The ship became notable in her second career as one of the trailblazing postwar oceanographic research vessels beginning with her conversion in 1949.

==Research career and significance==
The ship was notable in the early days of national oceanography following World War II when small converted vessels began multiple expeditions for educational institutions, often under Navy sponsorship. Henry W. Menard notes "It is a rare senior oceanographer anywhere in the world who has not at least seen the ship" and compares her to the Soviet Vityaz and French Calypso active during the period.

Horizon made the first of Scripps' deep sea expeditions, a joint Scripps Institution of Oceanography-US Navy effort in 1950 given the name Midpac, during which it was discovered that the sea floor was young. This discovery changed the conception that the sea floor was old and sediment filled and was an early lead to the current Plate Tectonics theory The ship was engaged in Scripps' Capricorn Expedition jointly sponsored by the U.S. Navy and University of California, which included echo sounding, seismic and magnetic data collection, coring and heat flux measurement among other tasks.
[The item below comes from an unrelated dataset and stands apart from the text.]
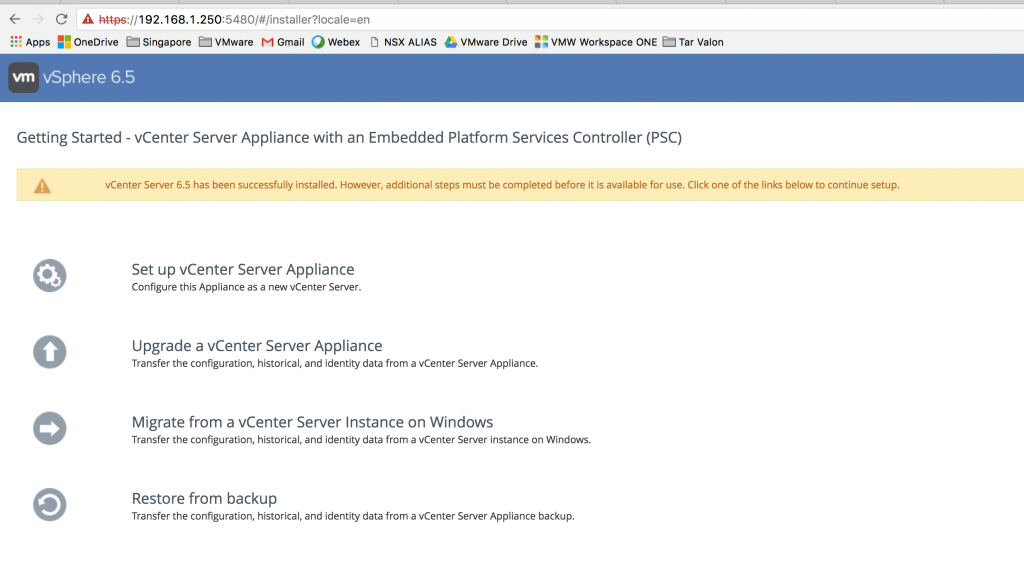Expand the VMware bookmarks folder
The width and height of the screenshot is (1024, 581).
pos(226,42)
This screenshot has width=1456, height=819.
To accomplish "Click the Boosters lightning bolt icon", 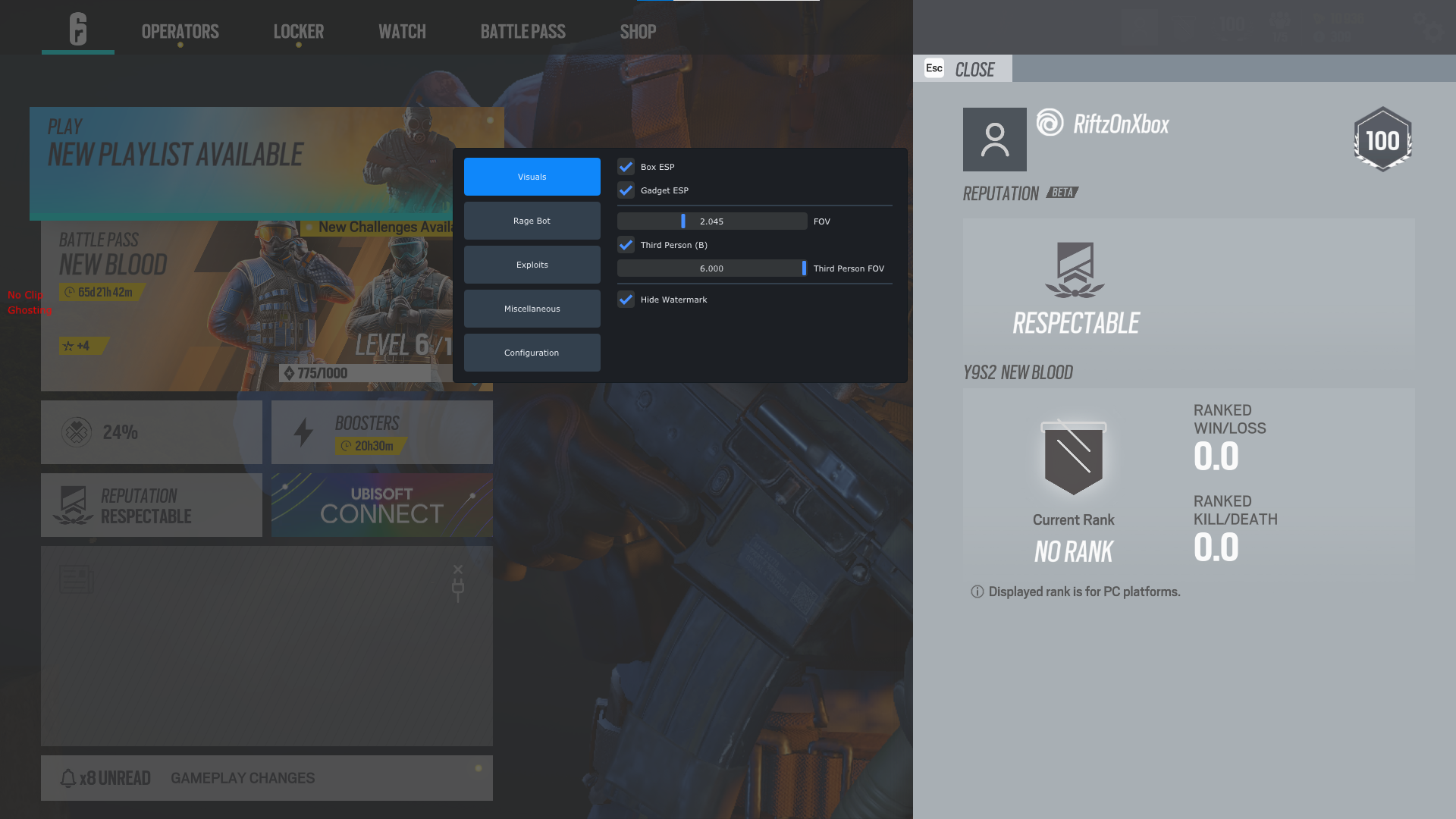I will pos(304,431).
The ship developed a detailed description of the Capricorn Seamount on the eastern flank of the Tonga trench where lies the Horizon deep named for the vessel.

The ship's name is given to the Horizon Guyot, Horizon Deep, Horizon Channel, and the Horizon Bank. Horizon and Argo discovered and explored the Horizon Ridge ( – ) during the 1962 Lusiad Expedition, a part of the International Indian Ocean Expedition (IIOE).